Für die spezifischen Anforderungen bei Volkswagen bietet das OIT-Verfahren laut Schultze Vorteile gegenüber der OOT-Messung: Das Verfahren liefert bei fest definierten Einsatztemperaturen präzisere und besser vergleichbare Daten. Auch bei Materialien mit nur geringfügigen Unterschieden in der chemischen Zusammensetzung oder Stabilisierung arbeitet die OIT diese Differenzen deutlicher heraus. Da Automobilkomponenten, etwa im Motorraum, oft über lange Zeiträume einer konstanten thermischen Last ausgesetzt sind, bildet die isotherme Messung diesen Realzustand besser ab als eine stetige Temperatursteigerung. Die OIT reagiert zudem empfindlich auf den Verbrauch von Antioxidantien. Sie fungiert somit als Indikator für den Alterungsschutz.

Optimierung der Netzwerkstruktur durch Coagenzien

Den Abschluss der Fachveranstaltung bildete Dr. Kevin Krause (DIK), der über die Optimierung physikalischer Eigenschaften durch gezielte Vernetzung sprach. Er verglich die Schwefelvernetzung, die flexible Brücken für hohe Reißfestigkeit erzeugt, mit der peroxidischen Vernetzung, die stabile Kohlenstoff-Kohlenstoff-Bindungen für exzellente thermische Stabilität liefert. „Schwefel- und peroxidische Vernetzung bieten unterschiedliche Vorteile, von der Reißfestigkeit bis zur thermischen Stabilität“, erklärte Dr. Krause.

Dr. Krause vertiefte das Thema der peroxidischen Vernetzung und die entscheidende Rolle von Coagenzien (multifunktionale Acrylate oder Allylverbindungen). Seine Forschungsergebnisse zeigen, dass diese Coaktivatoren Nebenreaktionen abfangen und die Vernetzungsdichte signifikant steigern können. Die Innovation besteht in der Möglichkeit zum „Eigenschafts-Tuning“: Physikalische Parameter wie Modul und Härte lassen sich präzise einstellen, ohne die thermische Beständigkeit des peroxidischen Systems zu gefährden. Diese Erkenntnisse finden direkte Anwendung bei der Entwicklung hochoptimierter Hybrid-Systeme für die Dichtungstechnik und automobile Anwendungen.

Im Brauhaus: Wo das Netzwerk lebendig wird

Nach der Werksbesichtigung bei Volkswagen stand der informelle Austausch im Vordergrund. Das traditionelle Get-together fand im Brauhaus Ernst August in der Hannoveraner Altstadt statt. In entspannter Atmosphäre wurden die Themen des Tages vertieft und neue Kontakte geknüpft.

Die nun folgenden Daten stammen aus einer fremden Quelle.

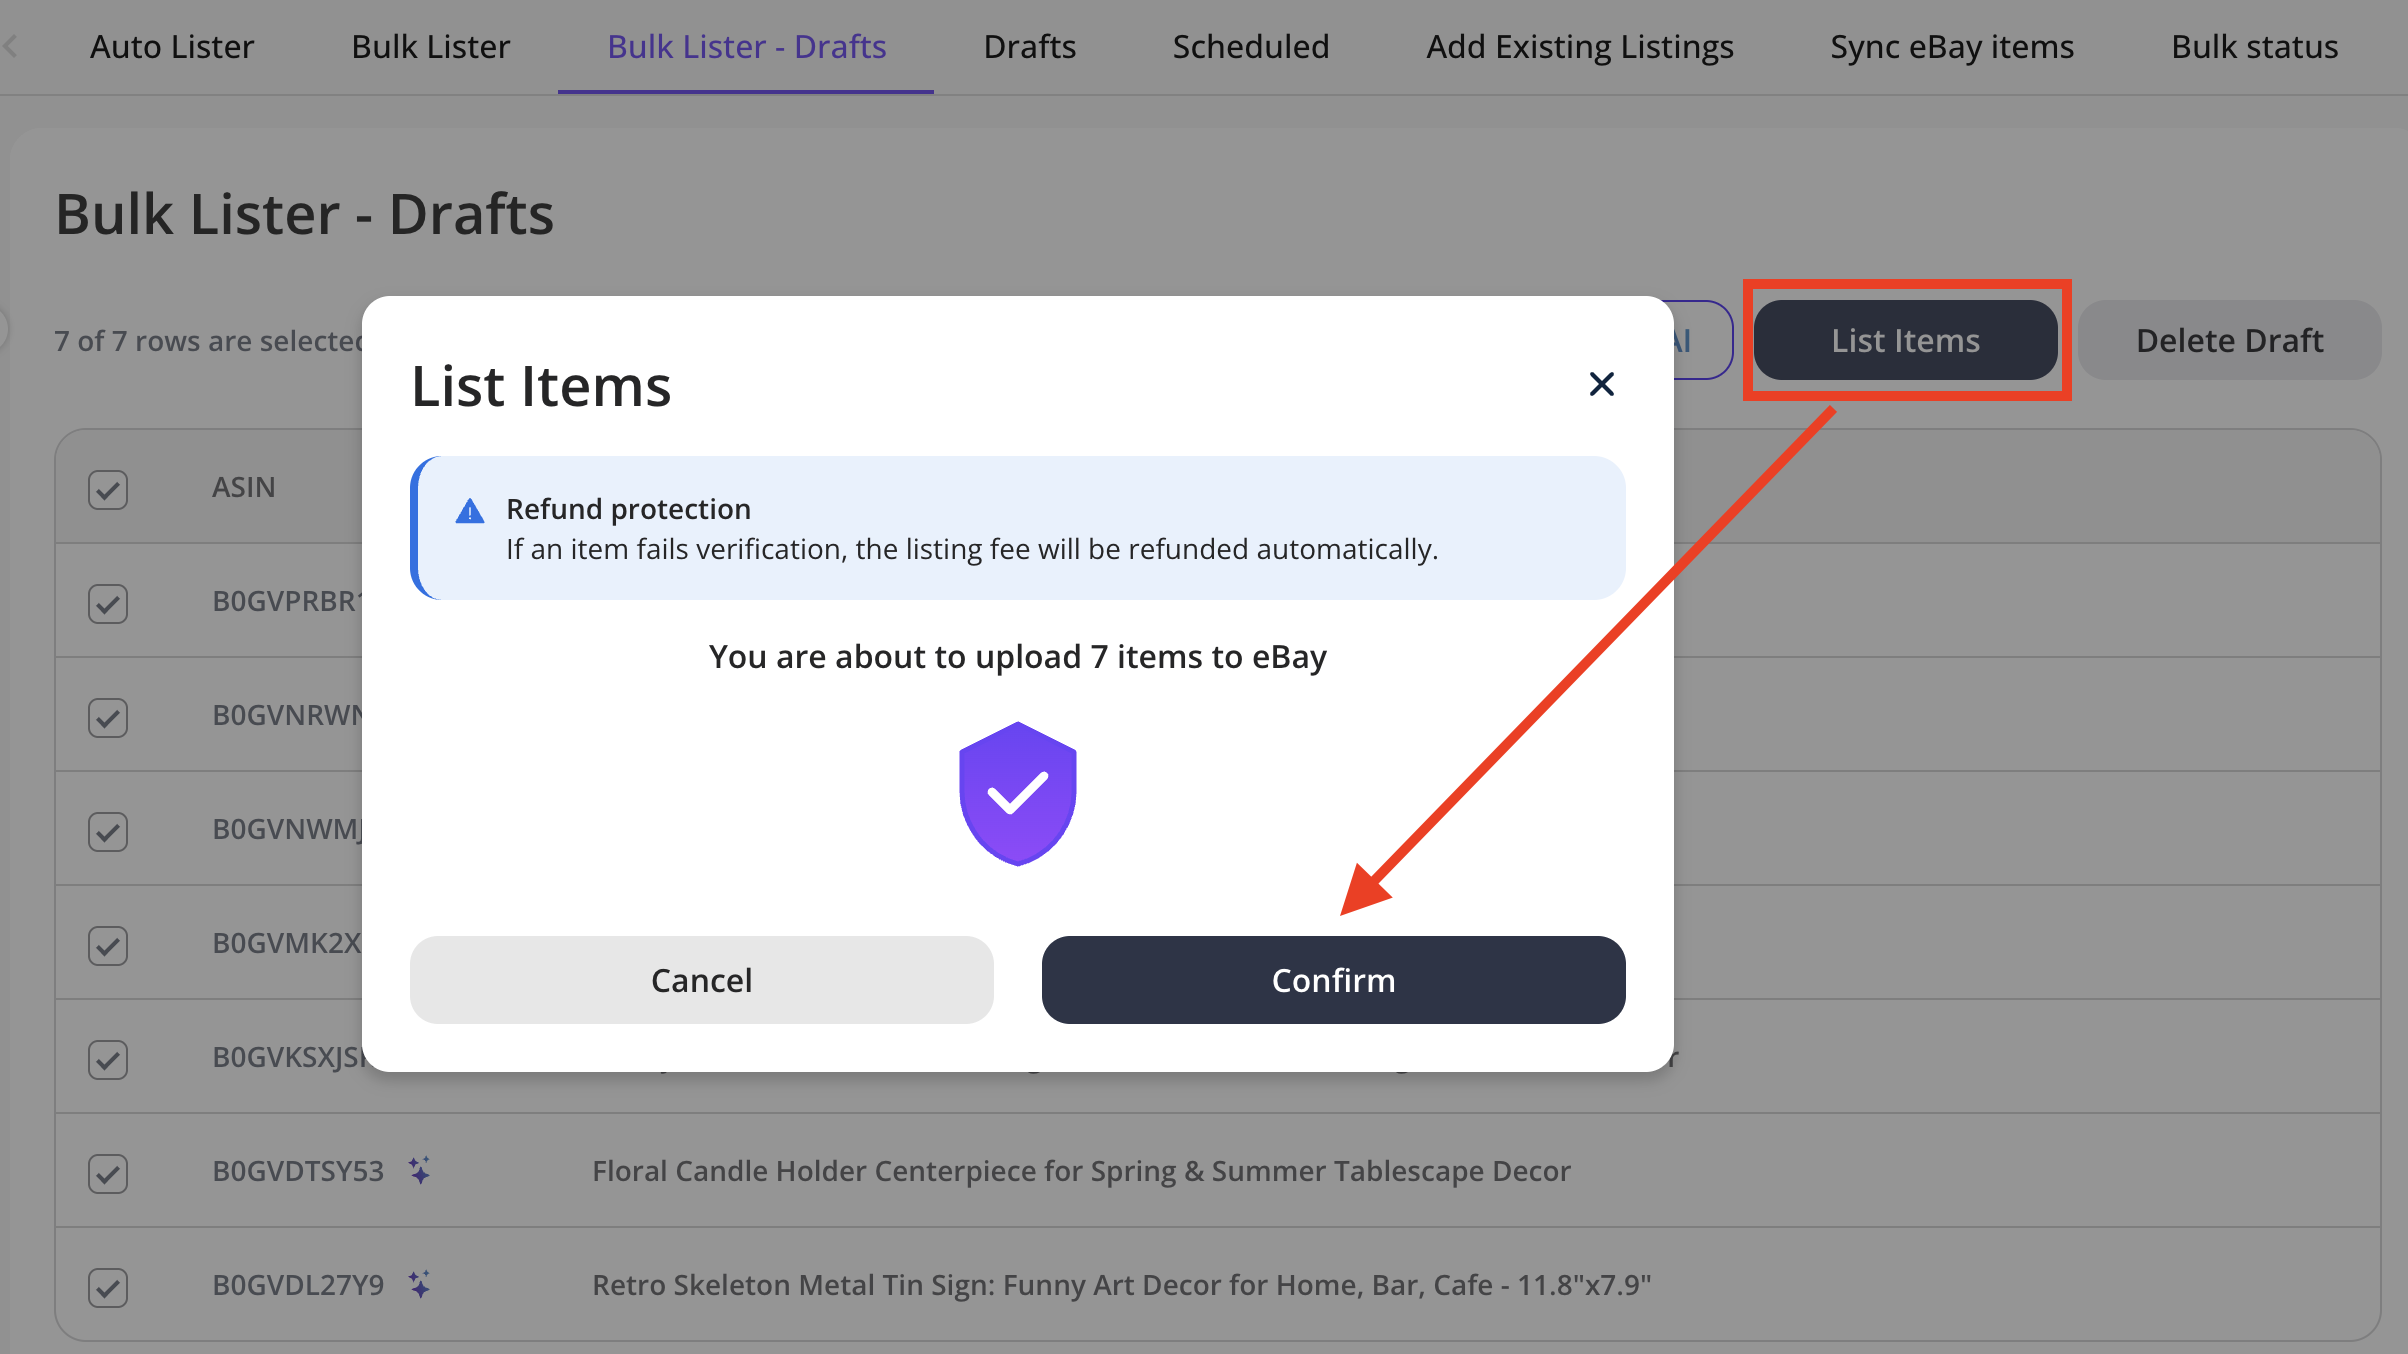The height and width of the screenshot is (1354, 2408).
Task: Open the Sync eBay items tab
Action: [1951, 47]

„Unsere Arbeitskreise und Netzwerke bieten unseren Mitgliedern einen echten Mehrwert, da sie sich hier intensiv mit Gleichgesinnten austauschen können“, unterstrich Dr. Meier die Bedeutung dieser Gemeinschaft: „Der Verband lebt aus der Vielfalt aller Bereiche der Kautschukbranche, die wir mit unserem einzigartigen Netzwerk abdecken.“

Die positive Stimmung beim Abendessen in Hannover bestätigte einmal mehr, dass die persönliche Vernetzung neben der fachlichen Tiefe die wichtigste Säule der DKG-Regionaltagungen bleibt.